Lara who by now had three kids, as the little one had arrived when she was 43 – oops, it just happened when I thought I was too old, she said ashamed - took me out for a dinner or met me for at least a coffee and chat every time I was there. She aged in a beautiful way and only a few lines around her eyes and at the edges of her lips revealed her real age. As the years progressed, she became more cheerful, happier and enthusiastic while I went the other way. Marko became the head of the department at the University of Engineering and she looked after their kids and taught drama classes in school. She lived in the house she had grown up in and was surrounded yet again with academic titles. First they belonged to her mother, then Marko and now her oldest was doing a postgraduate course in Russian literature following the steps of Lara’s mother. “That’s obviously my fate!” She said laughing with pride. She was a firm believer in stability; in love, family, friendships, and was able to sacrifice everything to obtain is. Leaving her young children and husband behind and stepping onto a stage night after night was not her idea of success, so she quit. Just like that. No regrets. No frustrations with the fact that you could not have both. “As long as I’m happy – doesn’t matter what I do!” She explained. She was calm and composed. And I was so envious of her.
It was Lara who wanted me back.
“Why don’t you retire and return to Lovran? Adriatic air will do you good!” She kept repeating.
“We will have a lot of time to hang around, we can go to restaurants, to some slow and relaxing yoga class, theatre in Rijeka… Just like in the old days! I have plenty of time these days. Also, your mother would love you here.”
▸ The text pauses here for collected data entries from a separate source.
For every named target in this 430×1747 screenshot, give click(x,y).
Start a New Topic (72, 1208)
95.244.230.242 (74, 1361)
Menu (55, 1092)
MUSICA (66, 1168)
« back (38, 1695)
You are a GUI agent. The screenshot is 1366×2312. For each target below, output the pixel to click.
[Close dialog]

“Hi mother, how are you?” She answers straight away as if sitting there waiting for the phone to ring.
“Hi, it’s you… I didn’t expect you…”
I know, mother, I know. But I was worried and wanted to hear you.
“Are you ok?”
“I suppose… You know, old age, everything aches, can’t eat, can’t sleep… But that’s normal…”
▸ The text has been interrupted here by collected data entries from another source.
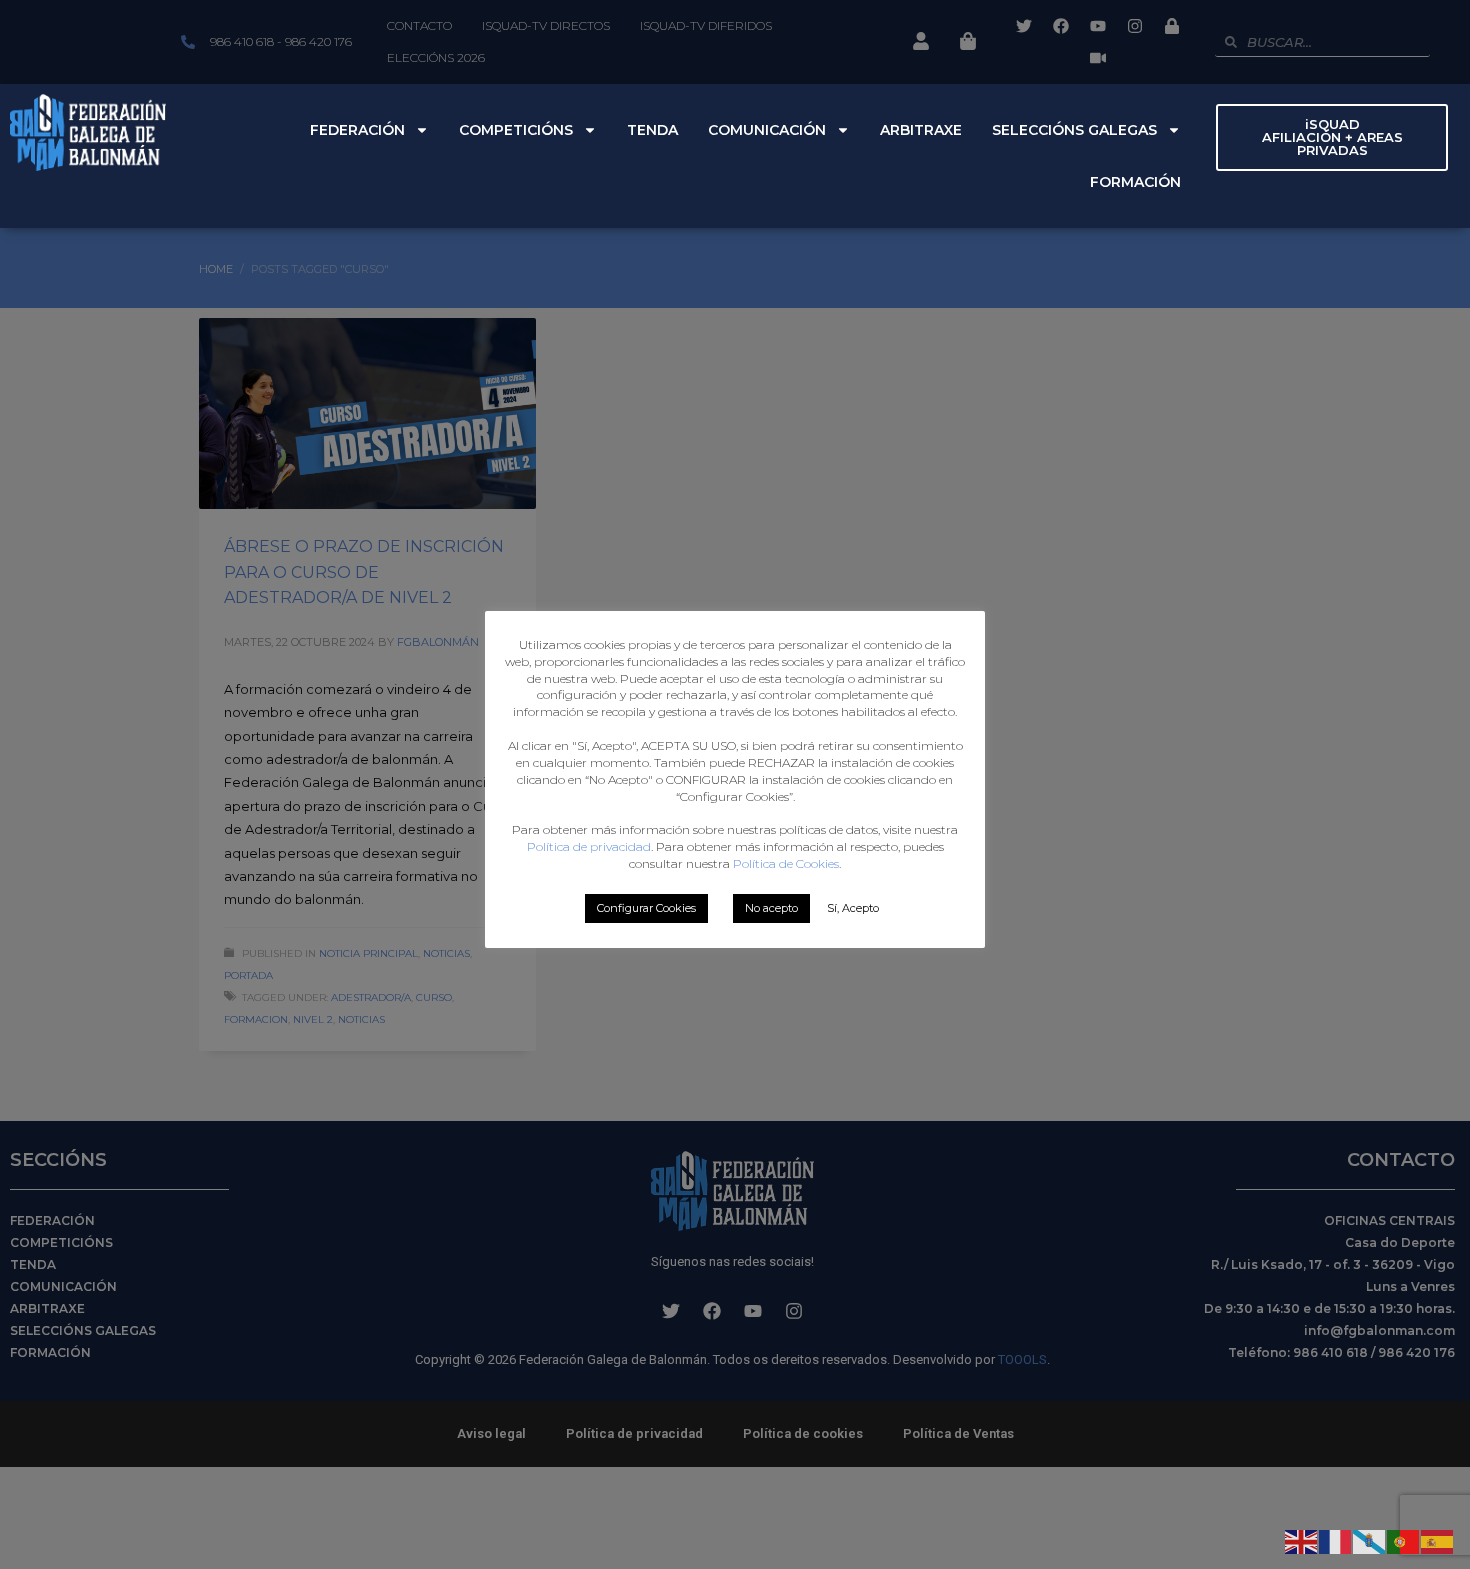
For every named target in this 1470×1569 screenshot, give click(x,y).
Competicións (516, 130)
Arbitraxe (921, 130)
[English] (1302, 1540)
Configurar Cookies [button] (646, 908)
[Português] (1404, 1540)
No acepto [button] (771, 908)
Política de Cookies (786, 863)
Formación (1135, 182)
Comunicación (767, 130)
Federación (357, 130)
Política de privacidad (589, 846)
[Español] (1438, 1540)
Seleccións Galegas (1074, 130)
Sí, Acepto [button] (853, 908)
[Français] (1336, 1540)
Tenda (652, 130)
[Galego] (1370, 1540)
“How about the pain in your chest you mentioned last time? Have you seen a doctor about it?”
“No, the pain has gone and I’m fine now…”


***


The phone rings later in the evening. My glass of wine is already empty and I’m waiting for the news at ten.
“I’m terribly sorry to inform you that Luis Fernando de Santana has passed away. We would need you to come and sign his death certificate as soon as possible.”